Alle sind ja so von Wagner beeindruckt

Nietzsche und Wagner. Stationen einer epochalen Begegnung heißen zwei im Insel Verlag erschienene Bände, die das gigantische Verhältnis der beiden dokumentieren, aber es gibt – für die notwendige und die grundsätzliche Einsicht – auch ein Reclam-Heft mit Nietzsches Schriften: Richard Wagner in Bayreuth / Der Fall Wagner / Nietzsche contra Wagner. Wagnerianer wissen sich sogar gegen Nietzsche zu helfen: Sie hören einer Komposition Nietzsches zu, und sie fragen, wenn es still geworden ist, wo denn das Ereignis geblieben sei. Das ist unfair, aber man kann ja auch umgekehrt Wagnerianern »Stellen« aus den Schriften des Meisters vorlesen. Nietzsche, nachdem er selbst kein Anhänger mehr war, hatte Wagners Anhänger stets im Visier. Je mehr der Meister sich auf seine Art als Größe präsentierte, desto kleiner und spießiger, desto mehr an der Zahl wurden sie.
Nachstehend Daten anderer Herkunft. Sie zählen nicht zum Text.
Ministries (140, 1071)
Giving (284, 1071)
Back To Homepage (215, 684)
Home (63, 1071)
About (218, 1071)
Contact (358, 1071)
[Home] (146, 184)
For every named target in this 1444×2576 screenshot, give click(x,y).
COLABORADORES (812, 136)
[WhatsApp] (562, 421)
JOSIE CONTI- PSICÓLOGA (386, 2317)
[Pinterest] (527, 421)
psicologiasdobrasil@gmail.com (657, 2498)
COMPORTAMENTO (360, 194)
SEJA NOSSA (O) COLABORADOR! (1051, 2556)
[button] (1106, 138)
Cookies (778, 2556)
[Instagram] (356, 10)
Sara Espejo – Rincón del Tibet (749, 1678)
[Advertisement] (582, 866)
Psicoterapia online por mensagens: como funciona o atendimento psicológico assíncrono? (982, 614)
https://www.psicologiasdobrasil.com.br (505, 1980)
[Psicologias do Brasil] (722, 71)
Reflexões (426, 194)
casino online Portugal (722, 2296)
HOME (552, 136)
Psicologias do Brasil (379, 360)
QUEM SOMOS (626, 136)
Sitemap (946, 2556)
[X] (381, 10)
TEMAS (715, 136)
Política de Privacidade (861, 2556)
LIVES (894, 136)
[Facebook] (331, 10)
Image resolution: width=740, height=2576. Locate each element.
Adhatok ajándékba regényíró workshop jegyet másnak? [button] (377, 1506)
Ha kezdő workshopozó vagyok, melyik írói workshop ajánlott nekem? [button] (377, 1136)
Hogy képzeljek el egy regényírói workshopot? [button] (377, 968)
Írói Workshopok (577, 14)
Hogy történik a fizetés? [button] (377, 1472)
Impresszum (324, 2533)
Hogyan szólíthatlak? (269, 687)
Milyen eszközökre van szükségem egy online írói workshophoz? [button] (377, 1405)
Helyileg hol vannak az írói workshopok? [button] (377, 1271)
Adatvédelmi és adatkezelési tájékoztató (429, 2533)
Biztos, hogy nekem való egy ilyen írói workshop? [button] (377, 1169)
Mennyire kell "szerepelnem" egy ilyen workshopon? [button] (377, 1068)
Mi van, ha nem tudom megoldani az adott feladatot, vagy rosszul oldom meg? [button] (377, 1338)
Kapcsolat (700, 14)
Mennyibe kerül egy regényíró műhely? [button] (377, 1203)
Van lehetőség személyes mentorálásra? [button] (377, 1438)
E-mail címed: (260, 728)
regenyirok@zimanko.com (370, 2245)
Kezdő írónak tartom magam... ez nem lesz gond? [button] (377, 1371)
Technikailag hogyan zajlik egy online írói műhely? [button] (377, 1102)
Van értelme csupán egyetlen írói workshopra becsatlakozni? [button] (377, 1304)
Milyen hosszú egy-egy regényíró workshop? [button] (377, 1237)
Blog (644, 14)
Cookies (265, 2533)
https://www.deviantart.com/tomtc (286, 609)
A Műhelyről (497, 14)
Alle sind ja so von Wagner beeindruckt, und dies ist es, was Nietzsche aufspießt: Wagner gefällt, weil alles von ihm »zur Überredung von Massen erfunden« wurde. Wer an der größten möglichen Wirkung arbeitet, arbeitet – nach Nietzsche – nicht an der Sache; er ersetzt die Substanz durch Wirkung, durch den Gefallen, den er erregt. In diesem Sinne ist für Nietzsche Wagner kein Musiker, sondern ein Schauspieler: »…er will die Wirkung, nichts als die Wirkung. Und er kennt das, worauf er zu wirken hat! – Er hat darin die Unbedenklichkeit, … die jeder Theatermensch hat, er hat auch dessen Verachtung der Welt, die er sich zu Füßen legt! … Man ist Schauspieler damit, dass man eine Einsicht dem Rest der Menschen voraus hat: was als wahr wirken soll, darf nicht wahr sein.«

Mit dieser Maxime könnte das Skript überschrieben sein, nach dem vieles in der mediatisierten Welt abläuft. Danach wären die Nachfolger Wagners Leute, die keine Ahnung davon haben und die es niemals glauben würden: ein Gerhard Zeiler zum Beispiel oder ein Helmut Thoma. Sie machen keine Musik, auch wenn einmal ein Großintendant sein Fernsehen eine »Orgel« genannt hatte. Sie sind von Wahrheitsfragen befreit – als Organisationstalente können sie sich mit Haut und Haaren den Wirkungen widmen, die auf dem Programm stehen. Die Institutionen, die sich ihrer bedienen, versuchen, aus allen Leuten Schauspieler zu machen und das Publikum so zu konditionieren, dass es niemanden mehr wahrnimmt, der (sich) nicht spielt. Verwirrend die Frage: War nicht Nietzsche auch ein Schauspieler und Heidegger auf der Bauernbühne in Todtnauberg …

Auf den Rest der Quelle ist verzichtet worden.